TASKS TO COMPLETE:
1. In the ferry thread, translate the sentence "Norfolk Line will then take over Dover/Calais." into Spanish.
2. Duplicate a passage of the ferry thread, beginning at the words "Yep difficult to" and stopping after "Sorry ..annoraking again.".
── QUOTED TEXT
# Another crossing with speed ferries



## thesnail (May 1, 2005)

we have just returned from france via speed ferries our 6th crossing since they started.

We have a Bessacar 725, which is 285cm tall and just a tad over their width reatrictions we have never experienced any problems. the loading staff are excellent and if you have experience with negotiating French and Spanish villages there is no problem loading or off loading.

Fight the pirates give them a try.

PS our last crossing cost £66 return with a free return crossing next time

.


----------



## 89564 (May 28, 2005)

In this small town we have 3 large hoarding posters exhorting travel by P&O.
via Dover/Calais.

I think the competition is begining to bite.

Gone by this time next year.

Norfolk Line will then take over Dover/Calais.

Nick


----------



## storeman (May 16, 2005)

Hi Moondog they wont take over dover to calais on there new prices its cheaper for me on P&O £92 as against £113.Norfolk quoted £63 back end of last month but prices have rocketed since then.

Chris


----------



## 89564 (May 28, 2005)

Yep difficult to understand Ferry pricings...I booked early with P&O for this year's trips and would have done better to wait till New Year.

I just think that Norfolk would getter better ship utilisation Dover/Calais.Cutting out that Northern arc they take at the moment and with new ships they would save hour/hour half each return crossing or one leg Dover/Calais.
Sorry ..annoraking again.


----------
────
── DATASET EXCERPT
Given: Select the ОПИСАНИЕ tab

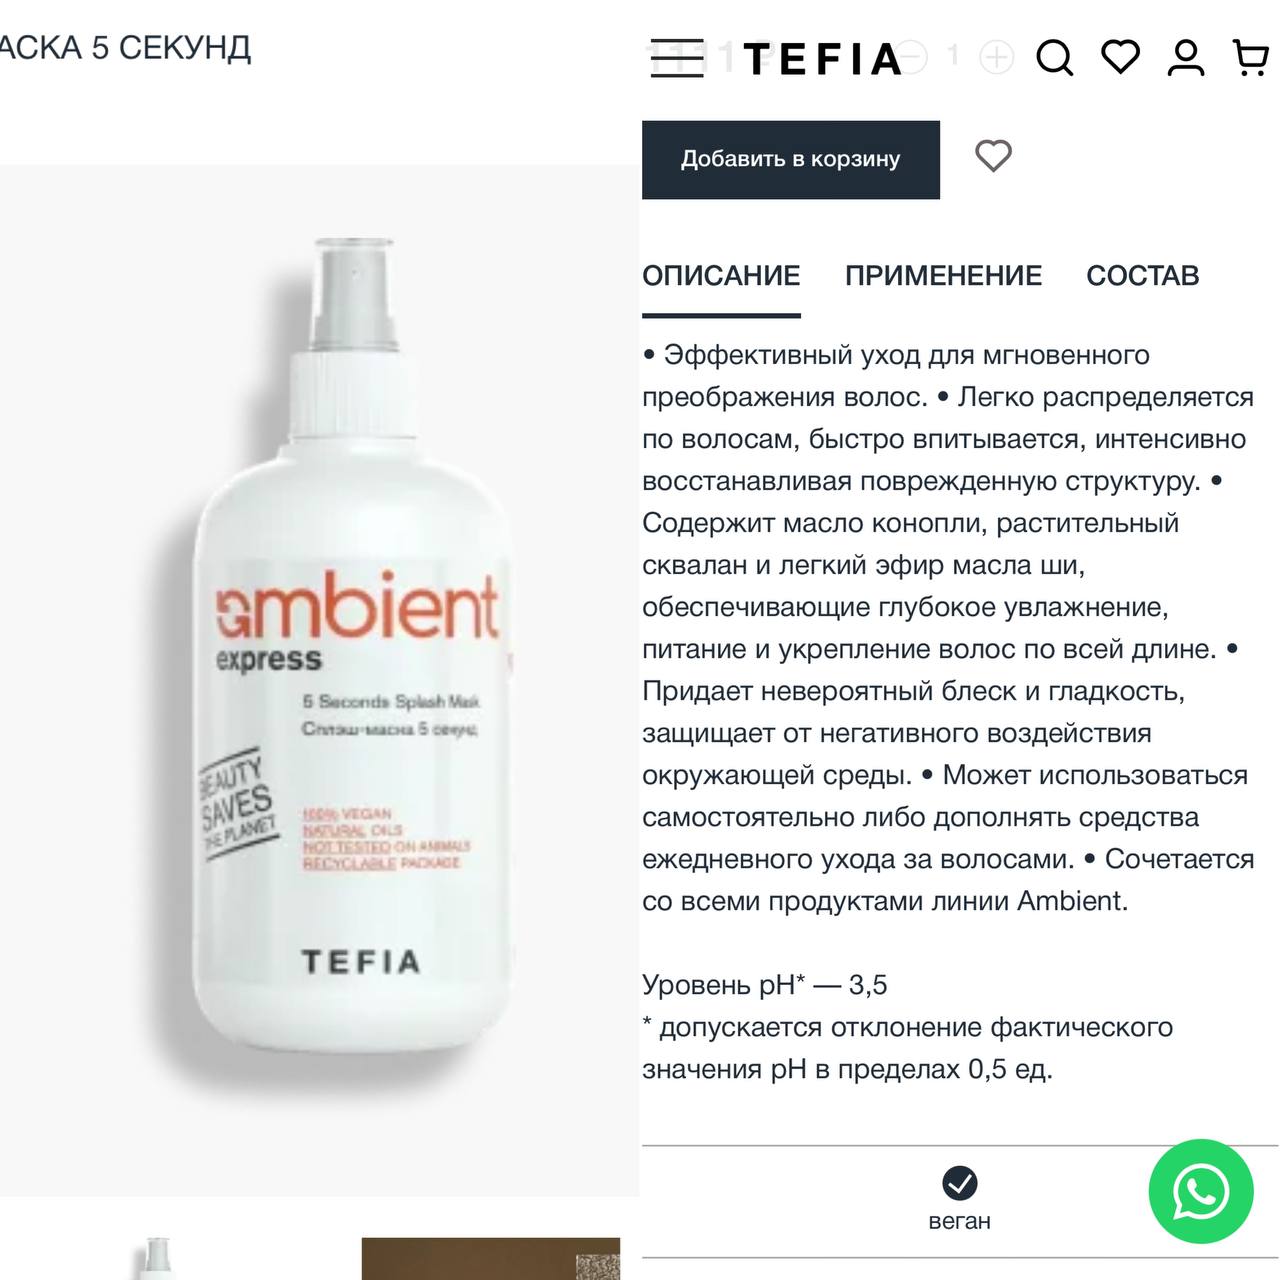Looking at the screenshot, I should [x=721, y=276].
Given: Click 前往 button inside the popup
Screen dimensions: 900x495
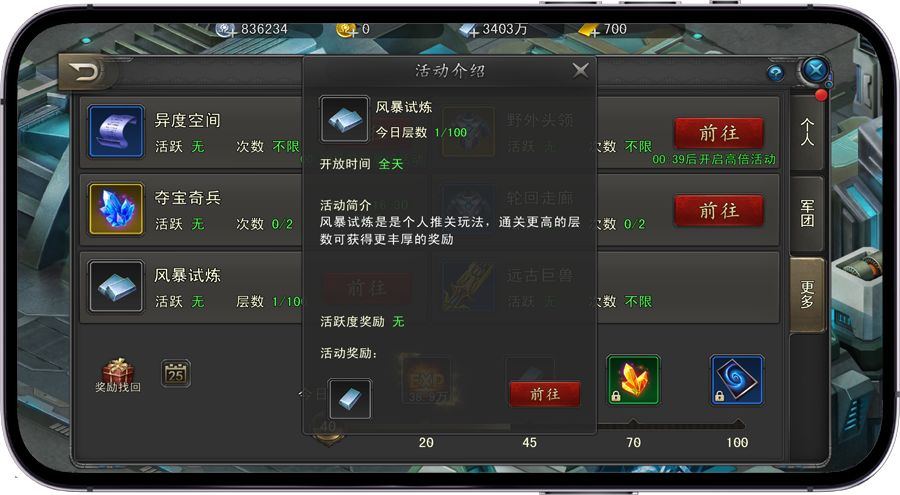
────
SET OF ANSWERS:
1. Entonces Norfolk Line se hará cargo de la ruta Dover/Calais.

2.
Yep difficult to understand Ferry pricings...I booked early with P&O for this year's trips and would have done better to wait till New Year.

I just think that Norfolk would getter better ship utilisation Dover/Calais.Cutting out that Northern arc they take at the moment and with new ships they would save hour/hour half each return crossing or one leg Dover/Calais.
Sorry ..annoraking again.